Uno que otro será capaz de reclamarle por no ser más que el segundo del mundo, pero, fuera del manicomio, Quintana será el héroe de un pueblo. Y, como todos los deportistas de acá –Dios: qué peso, qué trampa mental colectiva–, no habrá ganado su copa, sino reivindicado a su tierra. Terminará retratado como una lección de vida. Y será celebrado con lágrimas en los ojos como si por fin les hubiéramos dado su merecido a todos aquellos que nos han humillado.

Fue el lunes 16 de julio de 1984 cuando nació esta nación. El nazareno colombiano Lucho Herrera derrotó en el Alpe d’Huez a todos los ciclistas de todas las nacionalidades bajo la mirada de un planeta que hasta ese momento solo sabía de Colombia el “corte de franela”, la coca. Y desde el delirio de aquella celebración notamos que somos un país de enemigos, por supuesto –azules versus rojos, secuestradores versus vengadores, pacifistas versus pacificadores–, pero tenemos en común la sensación de haber sido derrotados, ninguneados, desde el principio de los tiempos (“oh, Columbia, patria de Pablo Escobar…”), y la fantasía de la redención con los dientes apretados. Sí, descubrimos entonces que la nuestra es una nación manchada e injuriada, “¡vamos, Nairo, vamos…!”, pero solo hasta ahora hemos descubierto que no han sido ellos, los extranjeros indolentes, quienes nos han ofendido, sino nosotros mismos; que no solo hemos sido las víctimas, sino también los verdugos.

Fuimos nosotros: los que no fuimos capaces de acabar con la guerra civil, de reconocer que el narcotráfico vengó e incrementó la inequidad, de sacudirnos estos hampones y estos sociópatas enquistados en el Estado, fuimos nosotros. Y quizás sea mejor cambiar “fuimos” por “somos”. Porque la Fiscalía está buscando a 95 desaparecidos en la fosa común de La Escombrera. Porque del 2006 al 2015, según Gallup, la gente que está de acuerdo en sacrificar parte de la justicia para negociar la paz pasó de 56 a 24 por ciento. Porque las Farc son una desgracia, sí, pero no son los únicos que han cavado tumbas infames, y no son tantos los colombianos que creen en la igualdad de oportunidades. Porque aún hay que ver si alguno de los 295 artículos de la nueva ley del deporte –cuál Congreso va a leerlos– en efecto va a servirles a los deportistas. Y está por reconocerse que Nairo Quintana es lo que es porque escapó a tiempo del ciclismo colombiano.

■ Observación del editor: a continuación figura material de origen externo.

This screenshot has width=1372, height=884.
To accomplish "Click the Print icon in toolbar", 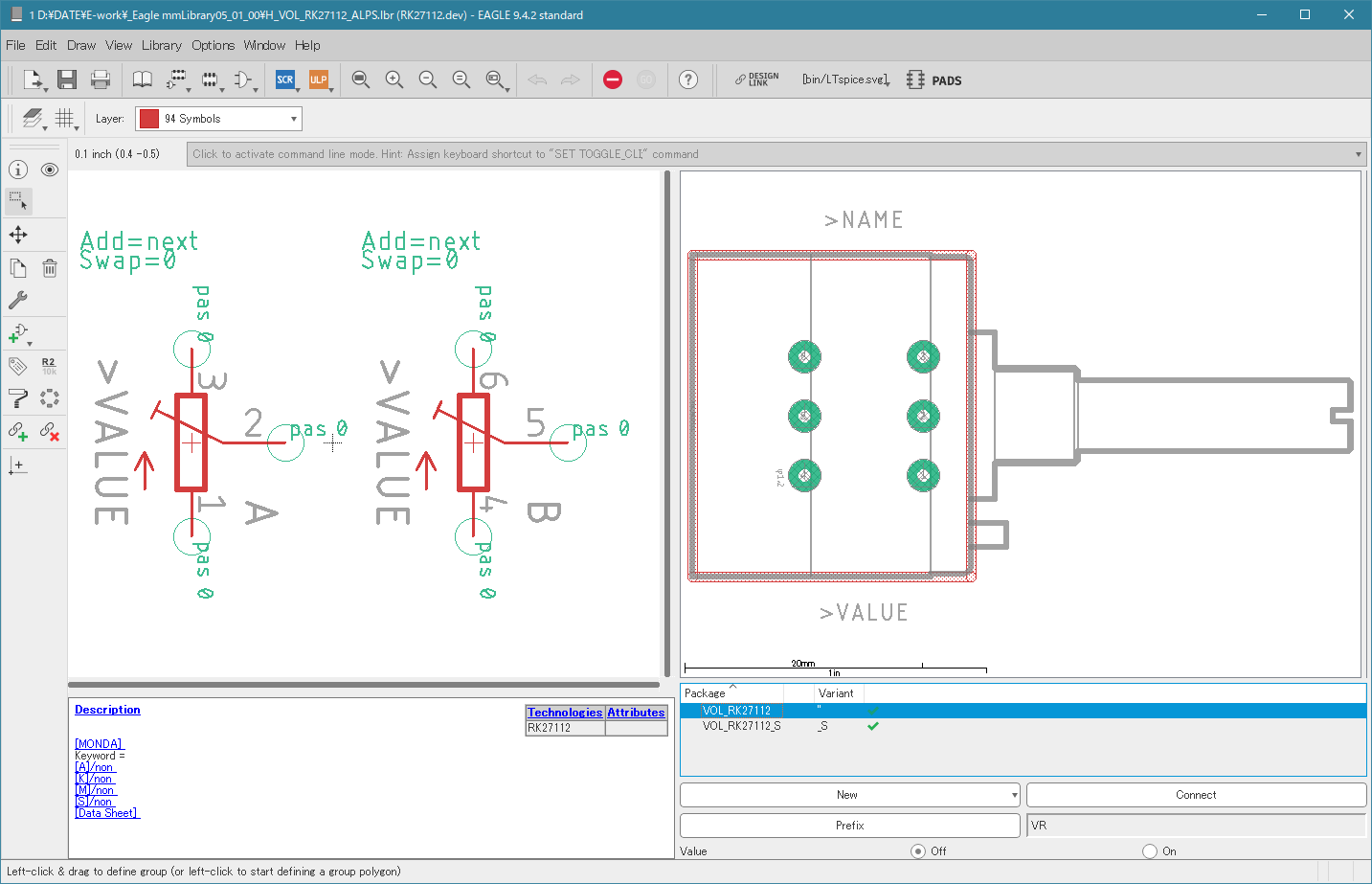I will tap(100, 79).

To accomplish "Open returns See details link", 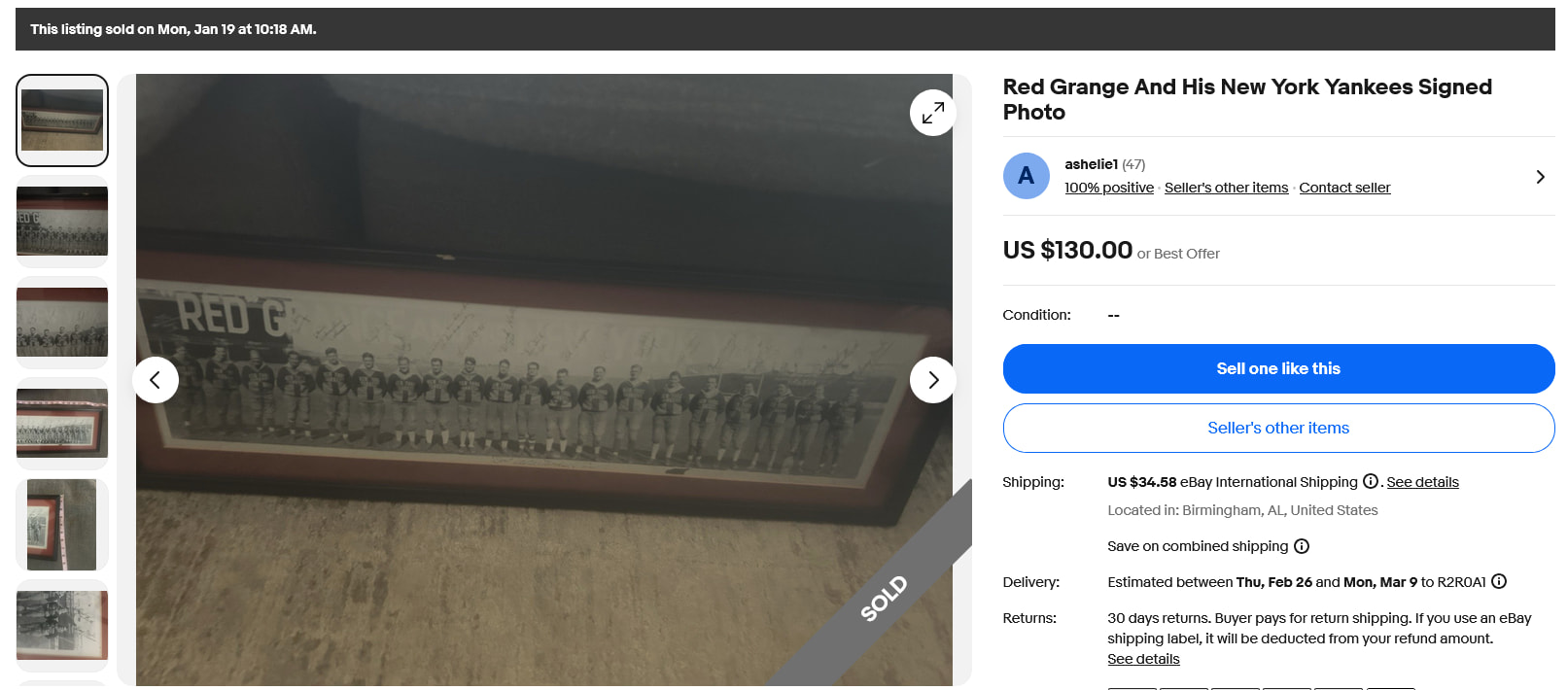I will coord(1143,659).
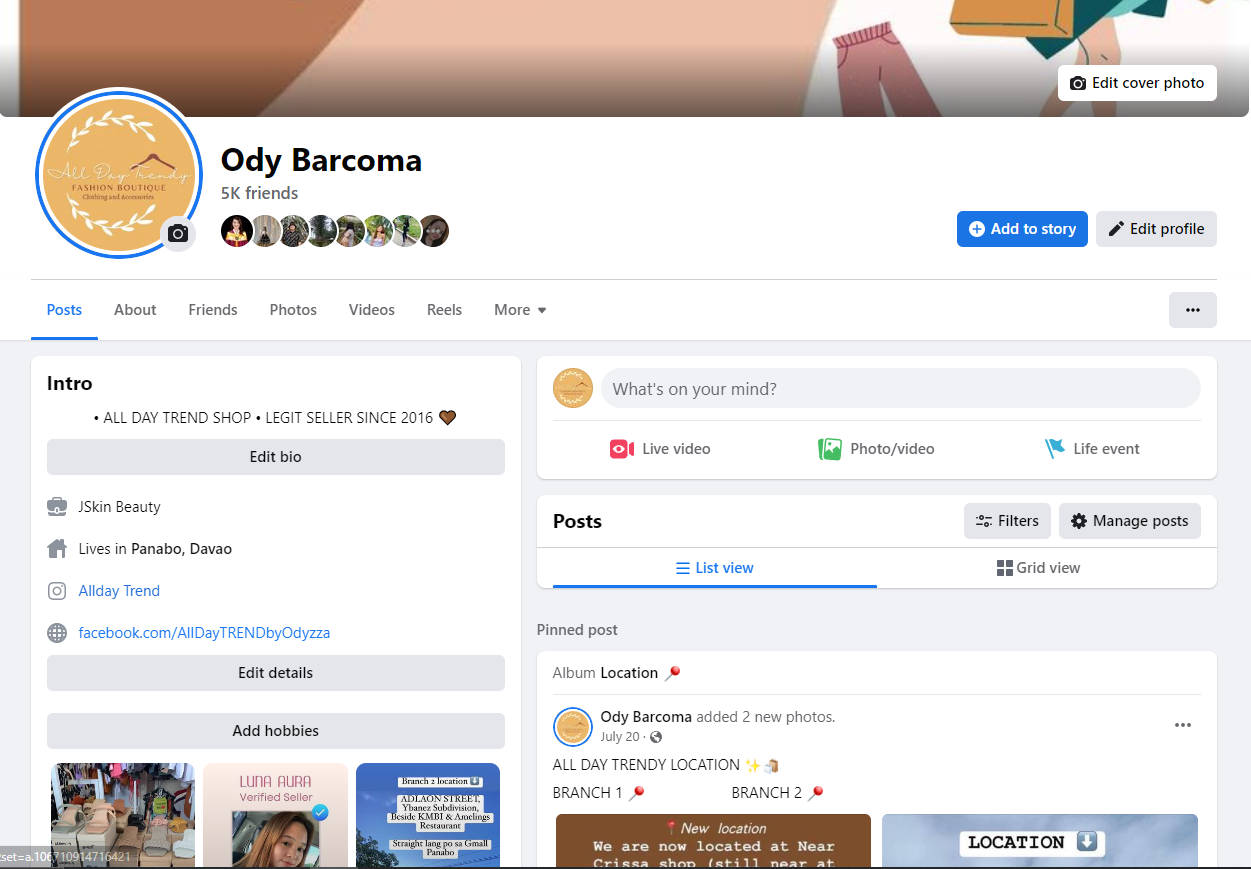Open the profile options ellipsis button
Viewport: 1251px width, 869px height.
[x=1193, y=310]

Ojalá tengamos en común, con él, lo poco que le gustan la resignación, la derrota, el melodrama, la fábula mágica del enruanado, ay. Ojalá compartamos su realismo, su maña de llamar las cosas por su nombre. Somos una nación joven: 1984 fue hace muy poco. Pero solo alcanzan la civilización las naciones que reconocen su barbarie, su escombrera.